• **WORKING DATA**
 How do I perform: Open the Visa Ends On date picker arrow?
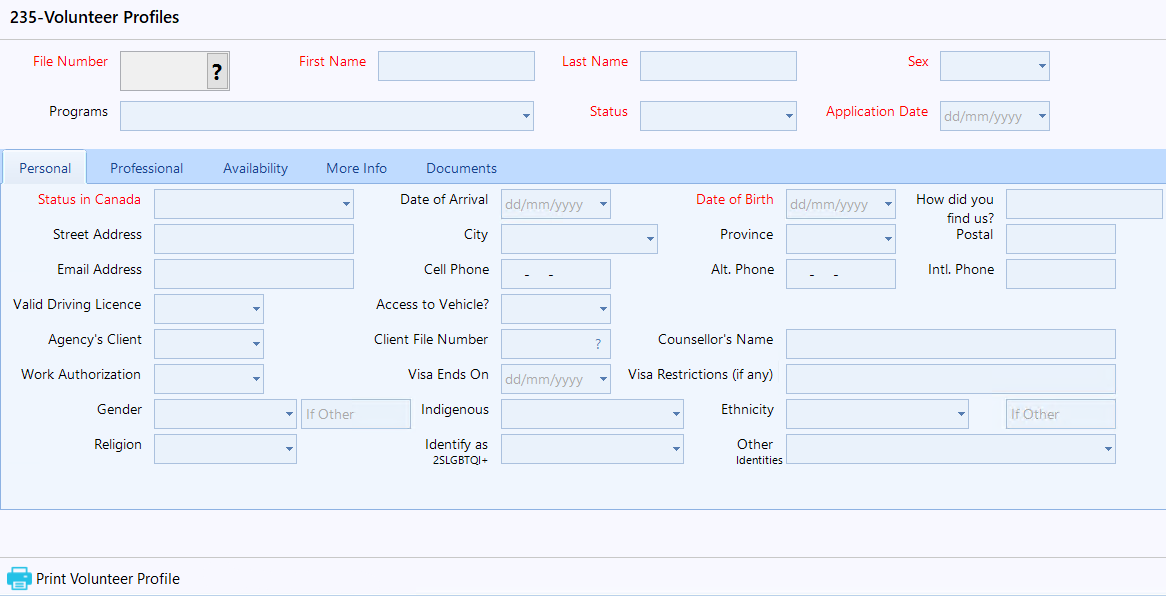(602, 379)
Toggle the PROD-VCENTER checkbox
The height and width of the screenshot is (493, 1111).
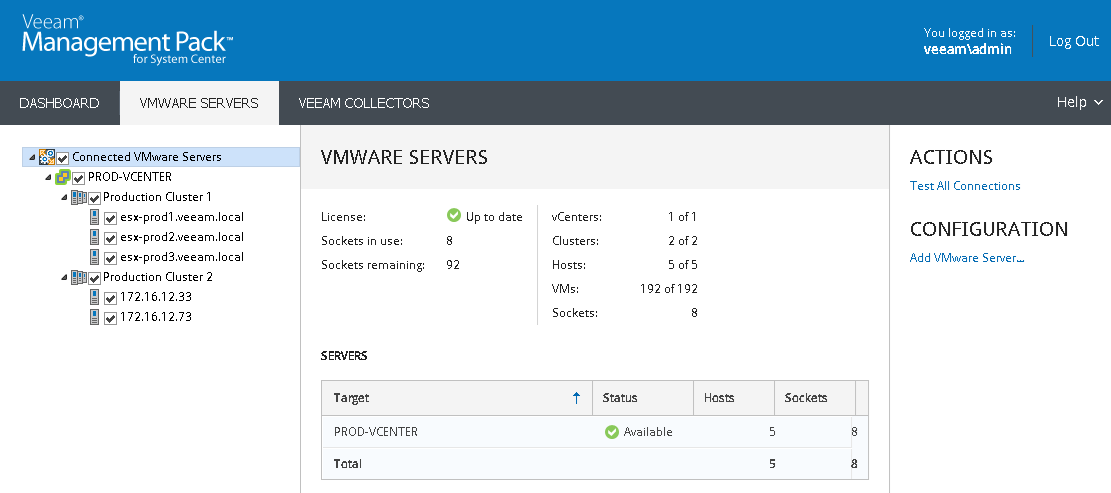[x=79, y=178]
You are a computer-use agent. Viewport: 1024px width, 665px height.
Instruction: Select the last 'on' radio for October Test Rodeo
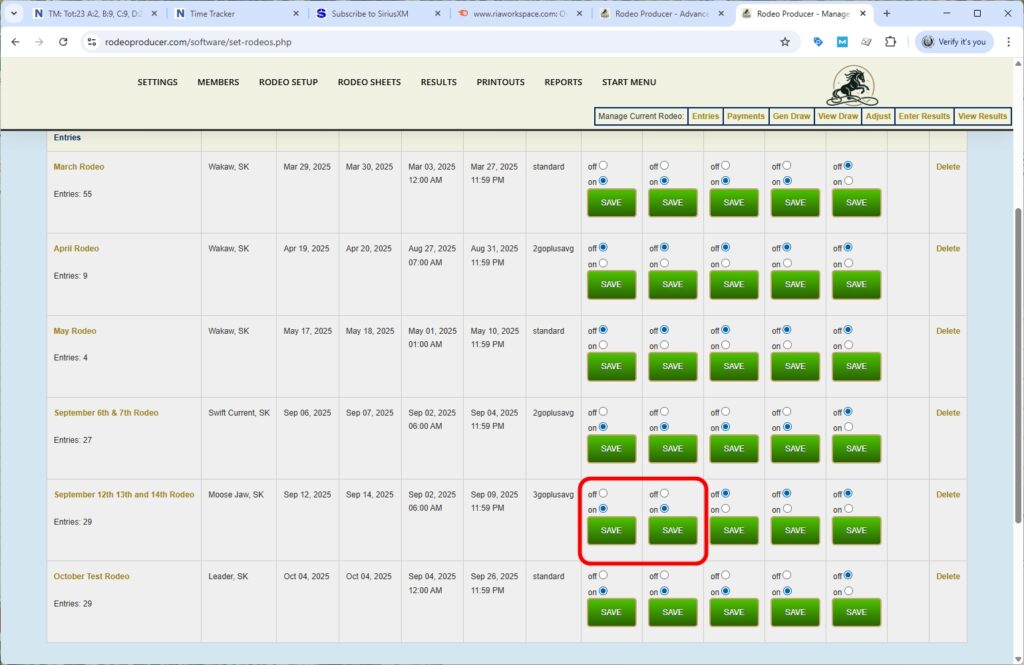(848, 591)
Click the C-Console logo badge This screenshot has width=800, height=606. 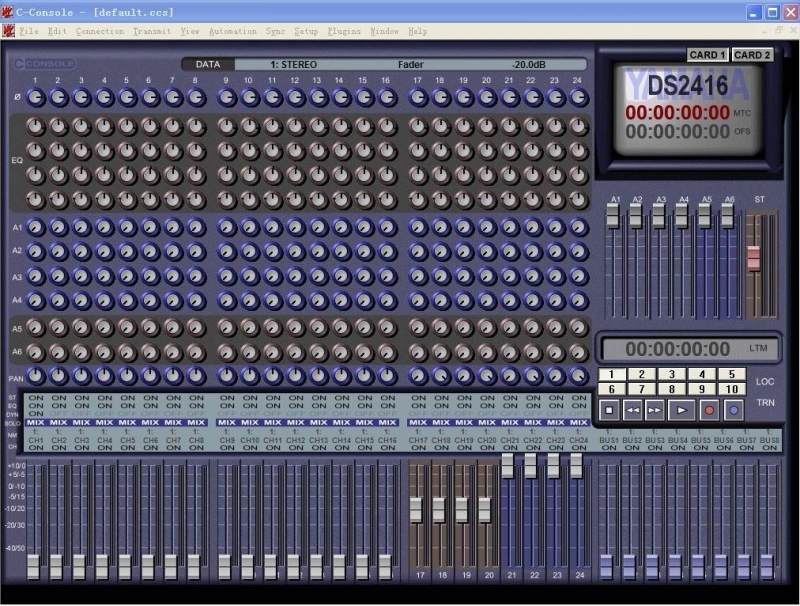43,63
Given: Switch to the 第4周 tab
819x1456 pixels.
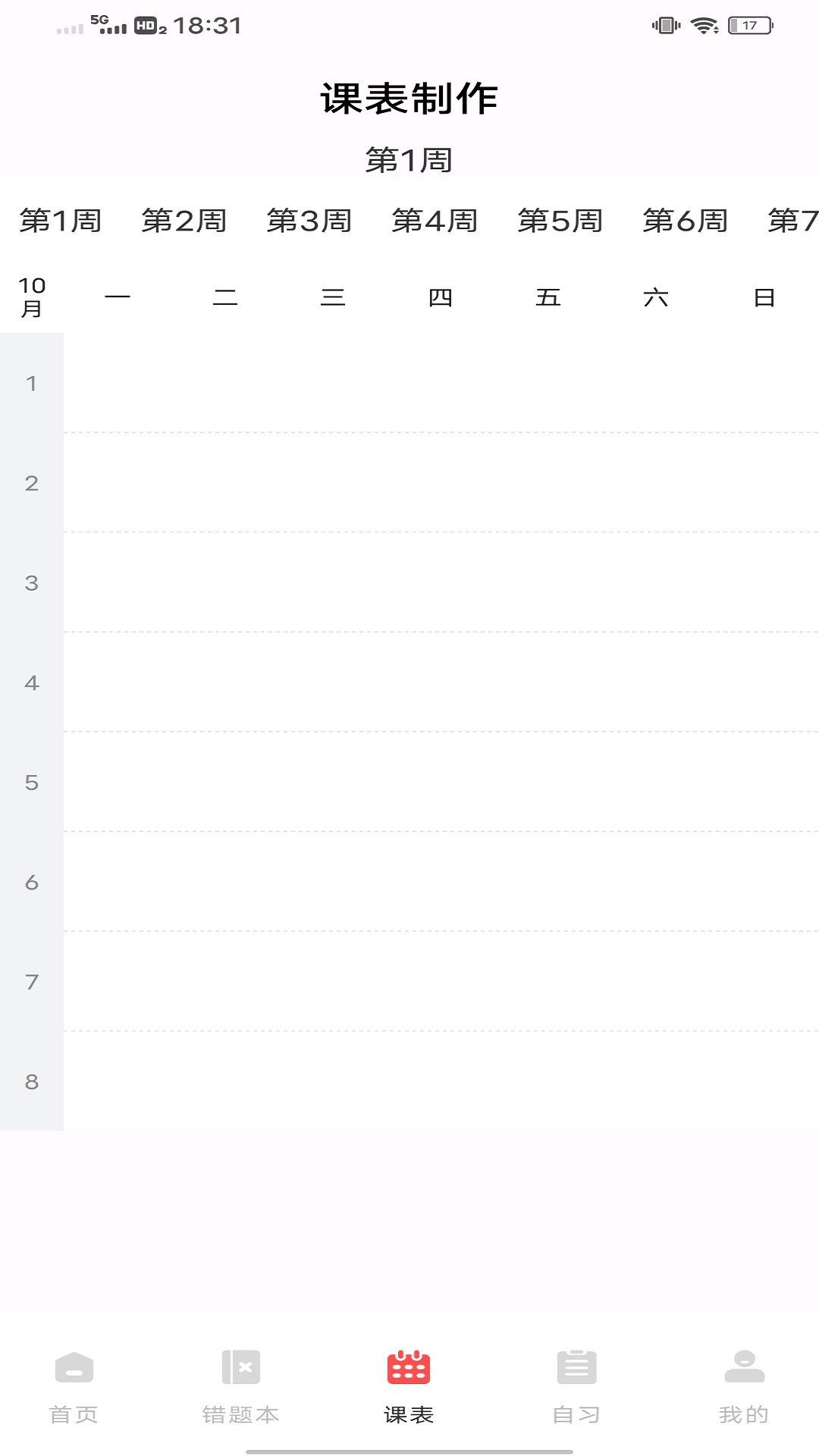Looking at the screenshot, I should click(435, 221).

• **EXERCISE OBJECTIVE**
From the opening line of the entries, copy each line exactly until the line with "You are a computer-use", which is copied as well; leave out pictures.

• **SOLUTION**
 How do I perform: Open the Visa Ends On date picker arrow?
(602, 379)
Toggle the PROD-VCENTER checkbox
The height and width of the screenshot is (493, 1111).
[x=79, y=178]
You are a computer-use agent. Viewport: 1024px width, 665px height.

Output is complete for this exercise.